Encoderfile aims to be a single-file, dependency-free deployment artifact. While Rust’s musl targets make static builds straightforward, ONNX Runtime currently complicates this—its build process and some of its assumptions are closely tied to glibc. Several community members have reported success compiling ONNX Runtime for musl, but there’s no standard or documented approach.
A minimal musl-compatible build is still a win—we don’t need full ORT functionality to support this target.
This issue tracks investigation and potential support for musl-based builds.
Background
Encoderfile packages transformer encoders into a standalone executable using ONNX Runtime under the hood. Supporting musl Linux would allow Encoderfile to run cleanly in:
- minimal container images (e.g.,
scratch,distroless, Alpine) - static or sealed deployment environments
- embedded or security-restricted systems
Having a statically linked, musl-based binary fits Encoderfile’s design goals: predictable, hermetic, and free of external dependencies at runtime.
Current Challenges
Static builds work well in Rust, but ONNX Runtime presents several obstacles:
- The standard ORT build configuration expects glibc.

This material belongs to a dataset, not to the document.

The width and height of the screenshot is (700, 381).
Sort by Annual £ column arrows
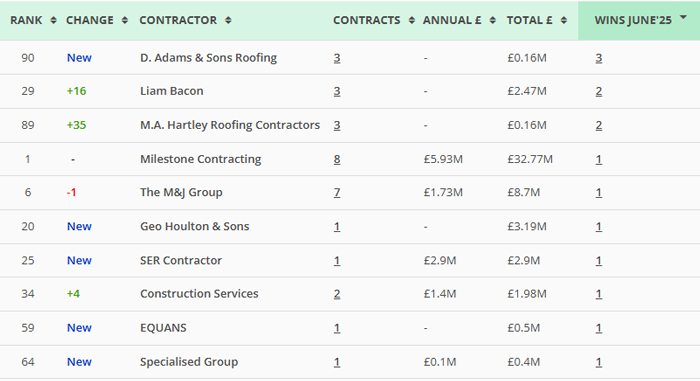[x=492, y=21]
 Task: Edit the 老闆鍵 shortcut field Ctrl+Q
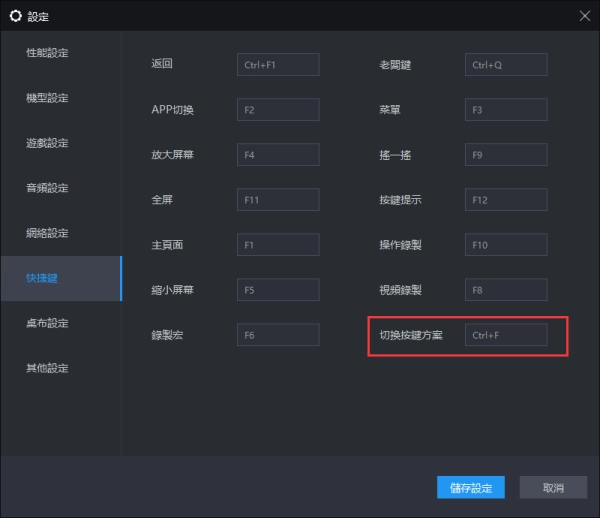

- Some kernels and ops depend on glibc-specific APIs.
- Contrib ops and certain execution providers fail to compile under musl.
- Cross-compilation (e.g., x86_64 → aarch64-musl) introduces additional friction.
- Even successful builds may result in missing symbols or runtime errors.
These aren’t Encoderfile-specific limits—they come from upstream ONNX Runtime assumptions.
What Would Help
If you have experience with any of the following, input would be extremely valuable:
- building ONNX Runtime against musl toolchains
- configuring ORT’s CMake build for musl
- producing minimal/static ORT builds that work under musl
- knowing which components or kernels need to be disabled for compatibility
The end goal is to make something like:
cargo build --target x86_64-unknown-linux-musl --release
produce a functional Encoderfile binary.
Possible Approaches
We’re currently exploring:
- Creating custom ORT build scripts that use musl toolchains
- Using ORT’s minimal build mode to reduce incompatible ops
- Disabling problematic execution providers
- Adding a documented, reproducible musl build pipeline
- Publishing prebuilt ORT artifacts compiled against musl
Feedback on which direction is most realistic would be helpful.
Why It Matters
Supporting musl expands Encoderfile’s portability and makes it easier to run in environments where static binaries are preferred or required. It aligns with the project’s goals of simplicity, predictability, and low operational overhead.
If you’ve attempted musl builds of ONNX Runtime—successful or not—please share any insights or references.